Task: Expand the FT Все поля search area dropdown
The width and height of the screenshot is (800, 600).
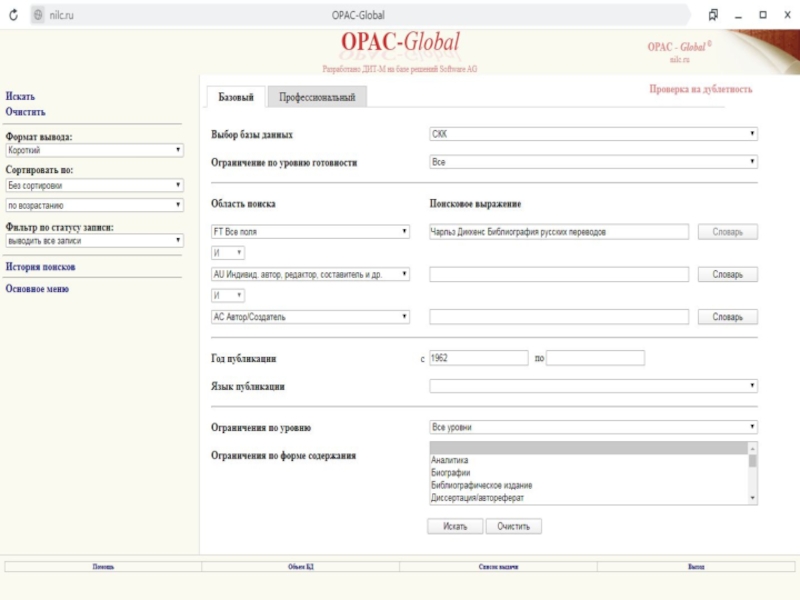Action: (x=311, y=232)
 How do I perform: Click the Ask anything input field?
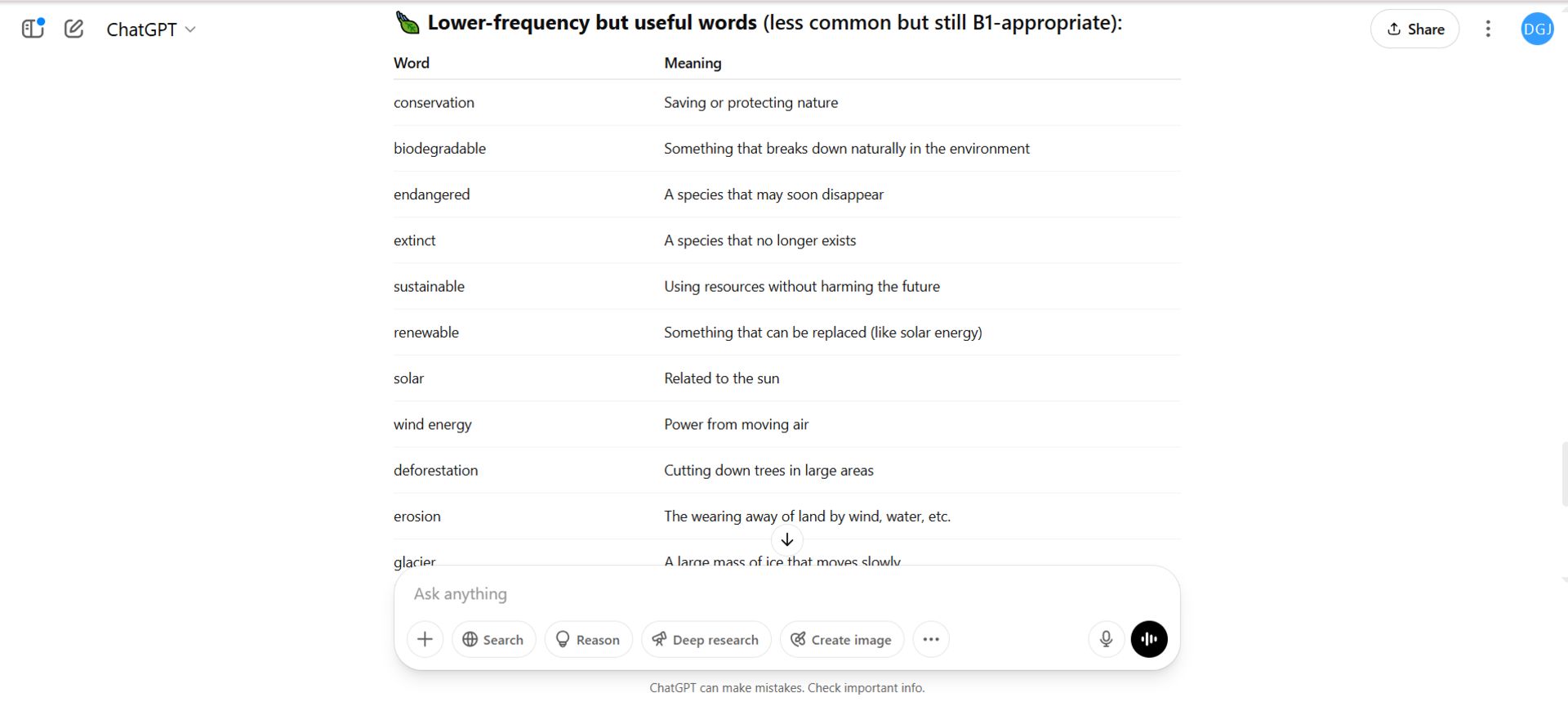(786, 594)
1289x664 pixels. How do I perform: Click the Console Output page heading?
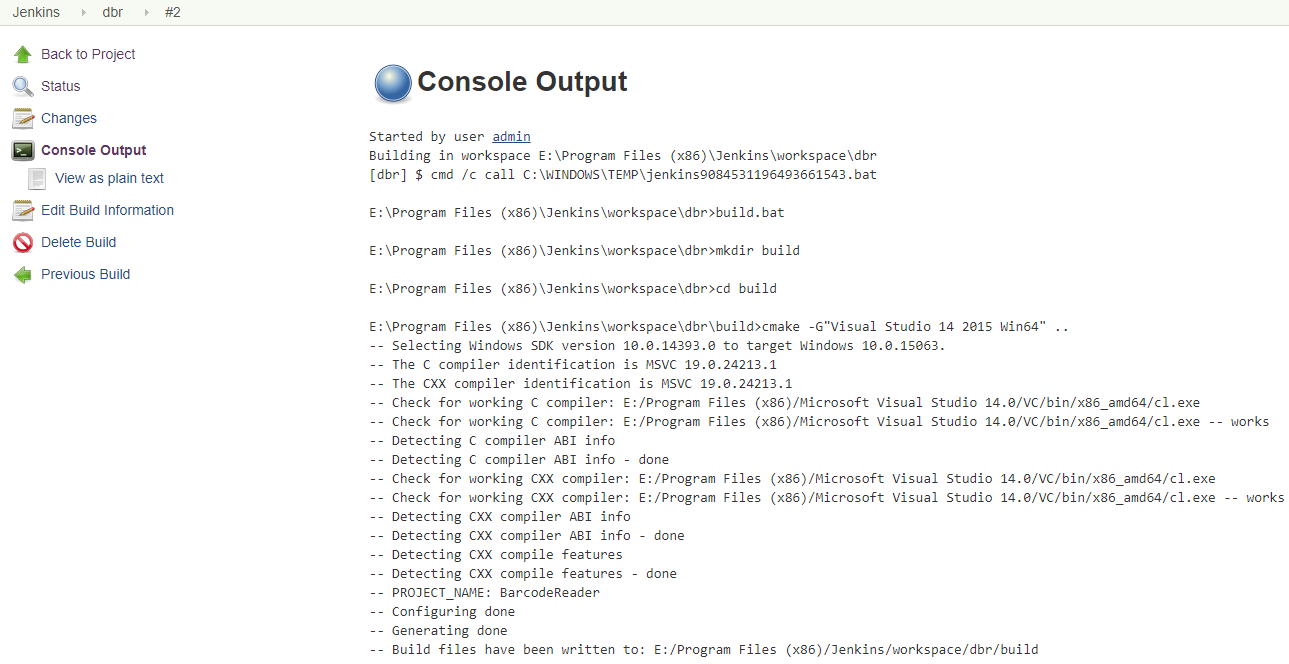522,82
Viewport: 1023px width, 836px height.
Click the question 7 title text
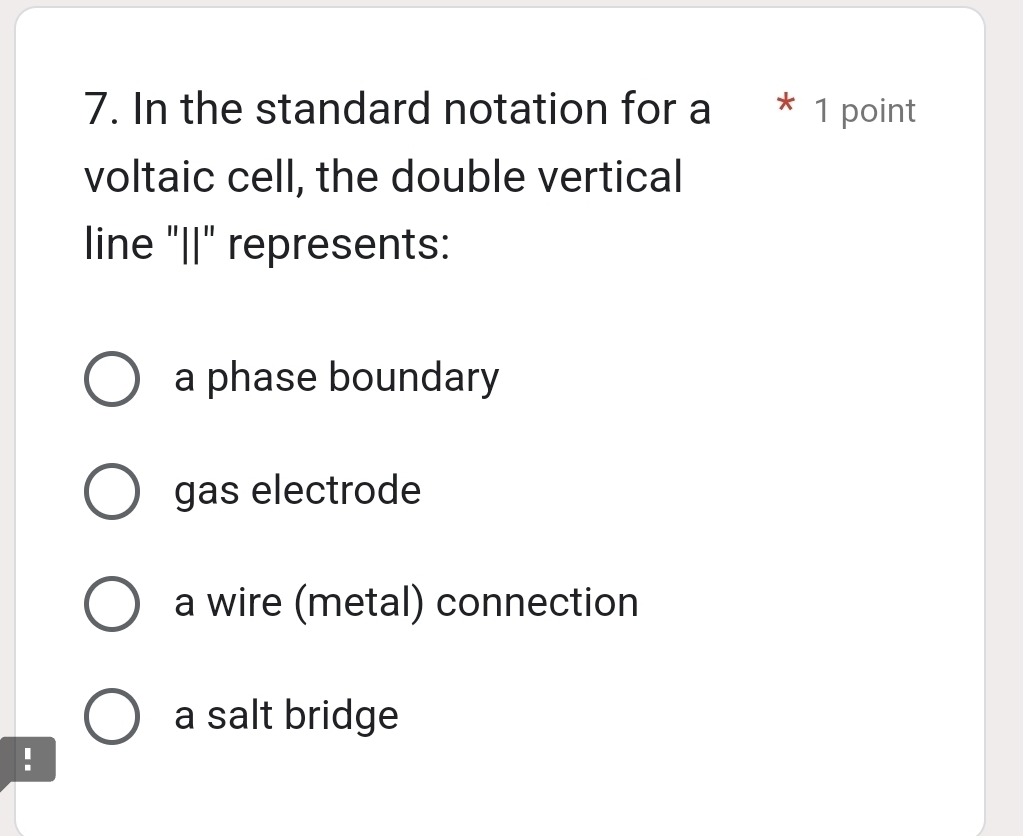click(x=397, y=110)
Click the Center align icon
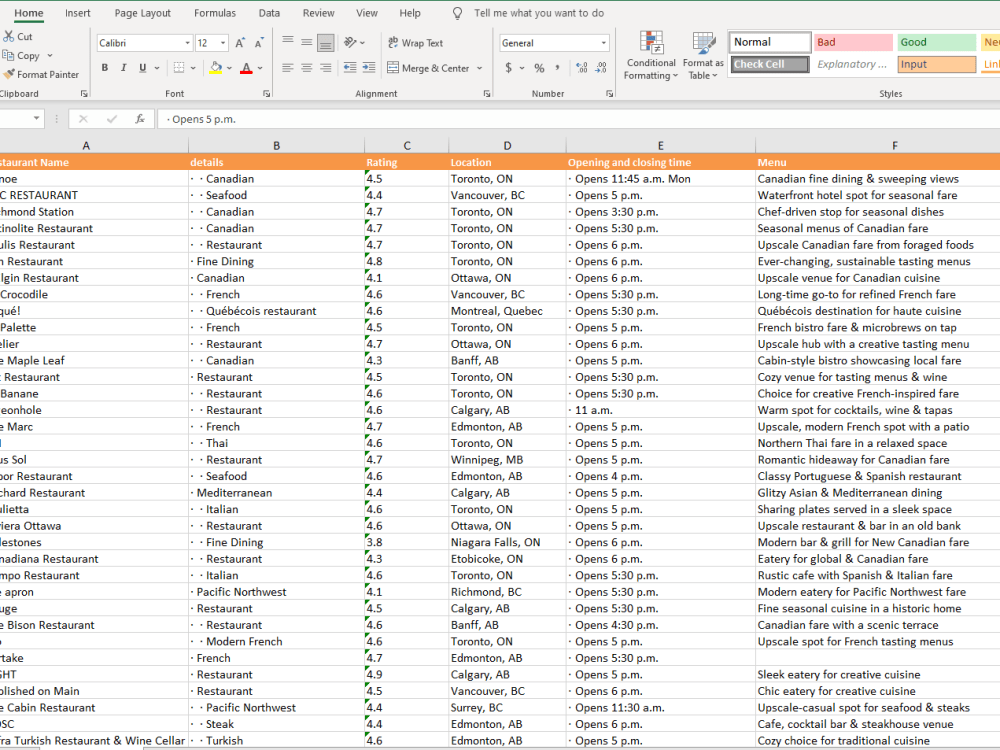Screen dimensions: 1000x750 pos(307,68)
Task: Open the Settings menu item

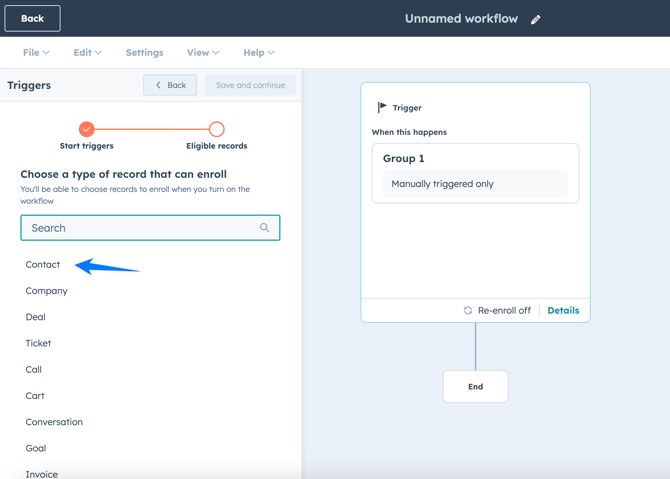Action: [x=144, y=53]
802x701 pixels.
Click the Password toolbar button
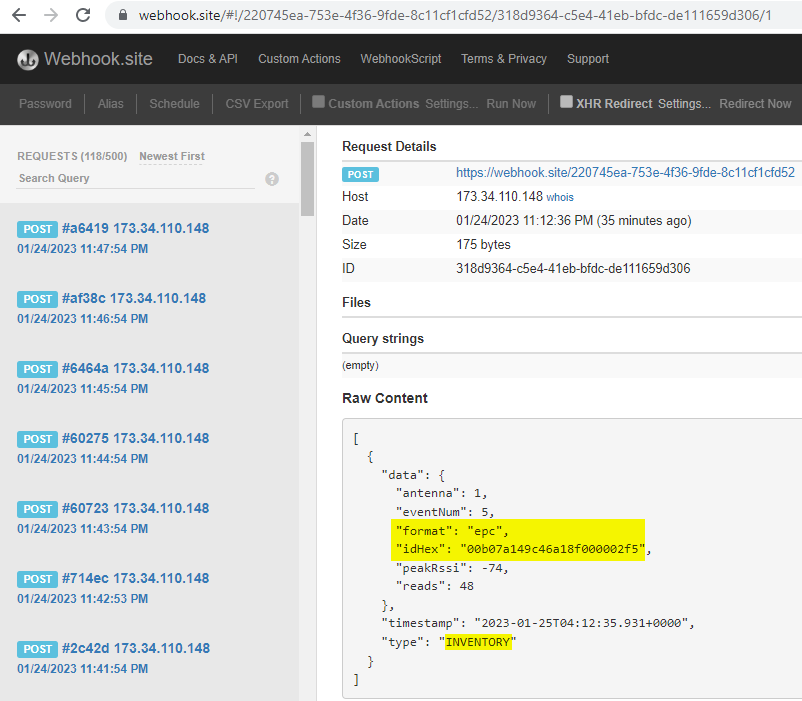tap(45, 104)
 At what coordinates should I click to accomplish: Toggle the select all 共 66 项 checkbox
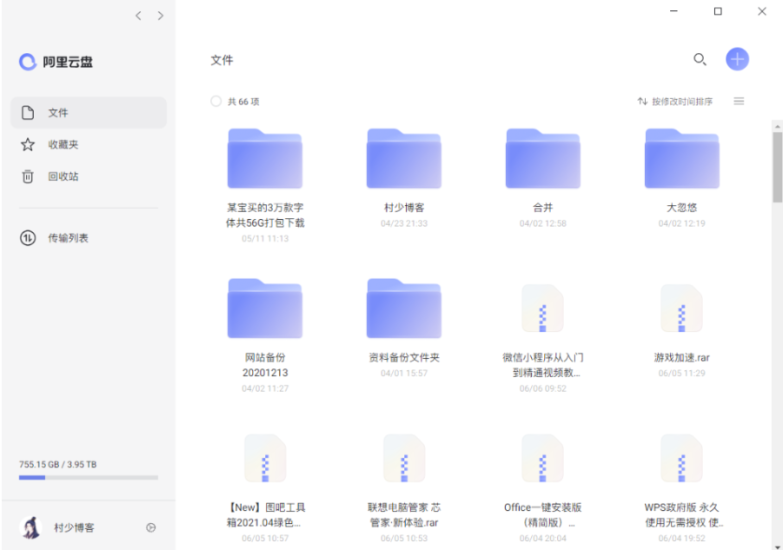pyautogui.click(x=216, y=101)
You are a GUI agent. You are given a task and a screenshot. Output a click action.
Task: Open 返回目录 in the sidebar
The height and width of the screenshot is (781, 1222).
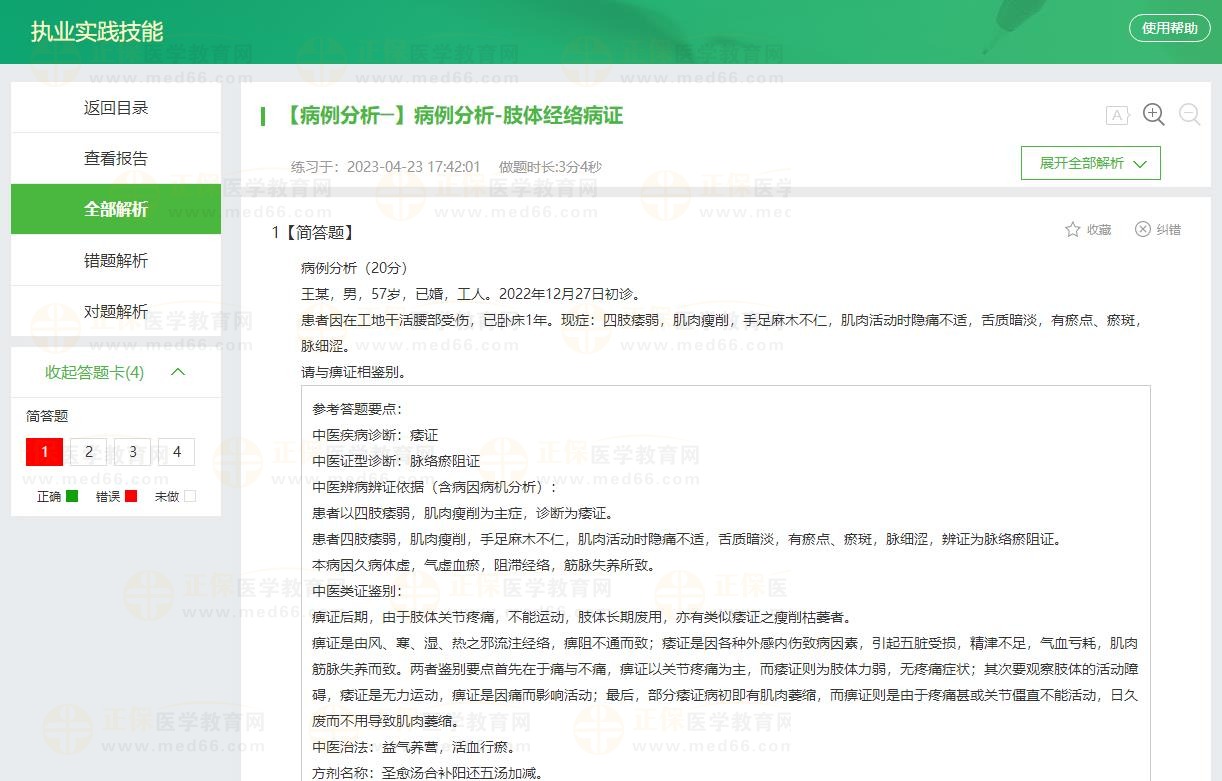[116, 108]
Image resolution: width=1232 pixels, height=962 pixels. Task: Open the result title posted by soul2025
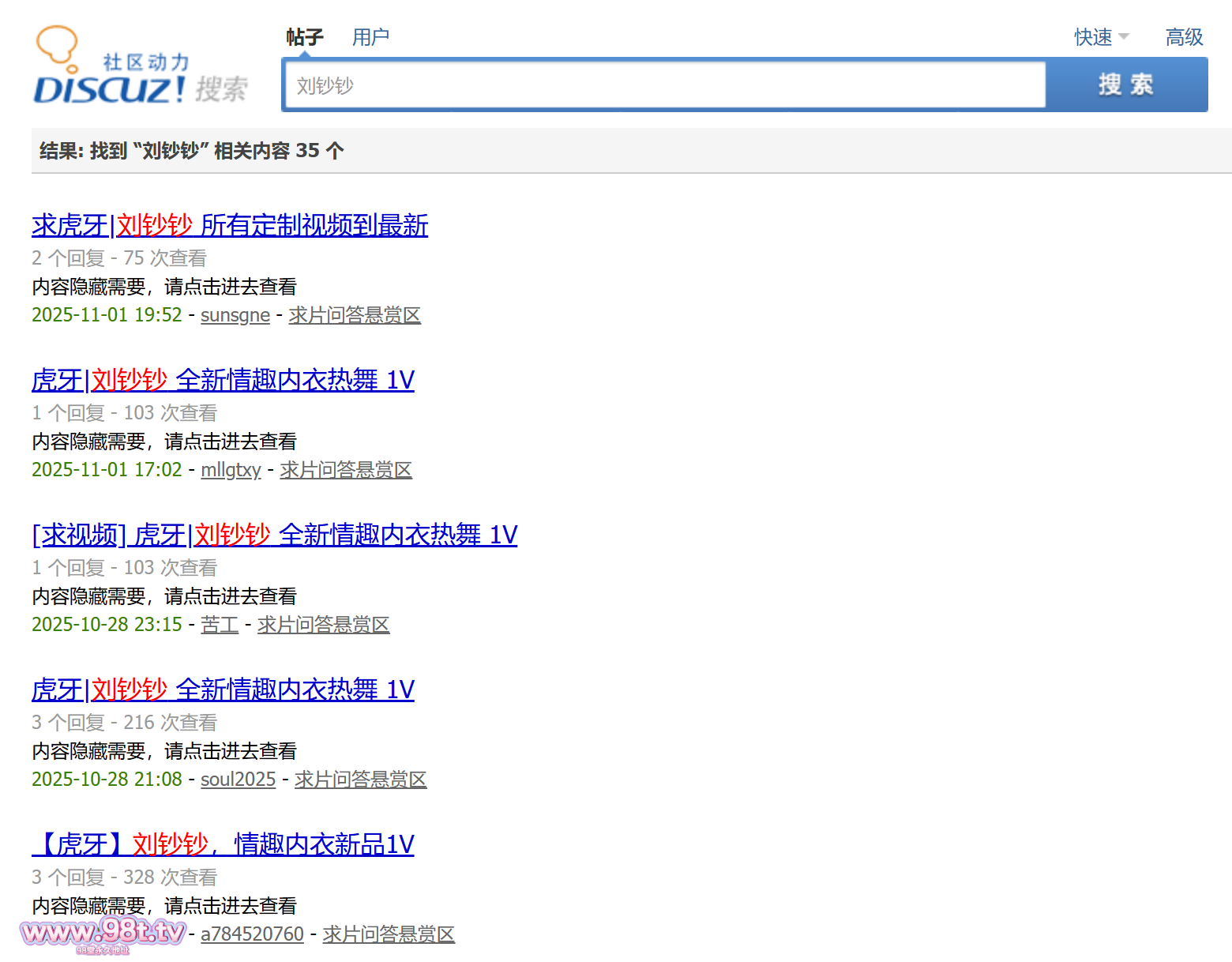(223, 690)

---------------

» PROBLEM DESCRIPTION
Print exactly the lines above that run from the one with "Click the Password toolbar button" to the one with "Task: Open 返回目录 in the sidebar", both included. No pictures.

» RESPONSE AREA
Click the Password toolbar button
tap(45, 104)
 At what coordinates should I click to accomplish: Toggle the select all 共 66 项 checkbox
pyautogui.click(x=216, y=101)
You are a GUI agent. You are given a task and a screenshot. Output a click action.
Task: Open 返回目录 in the sidebar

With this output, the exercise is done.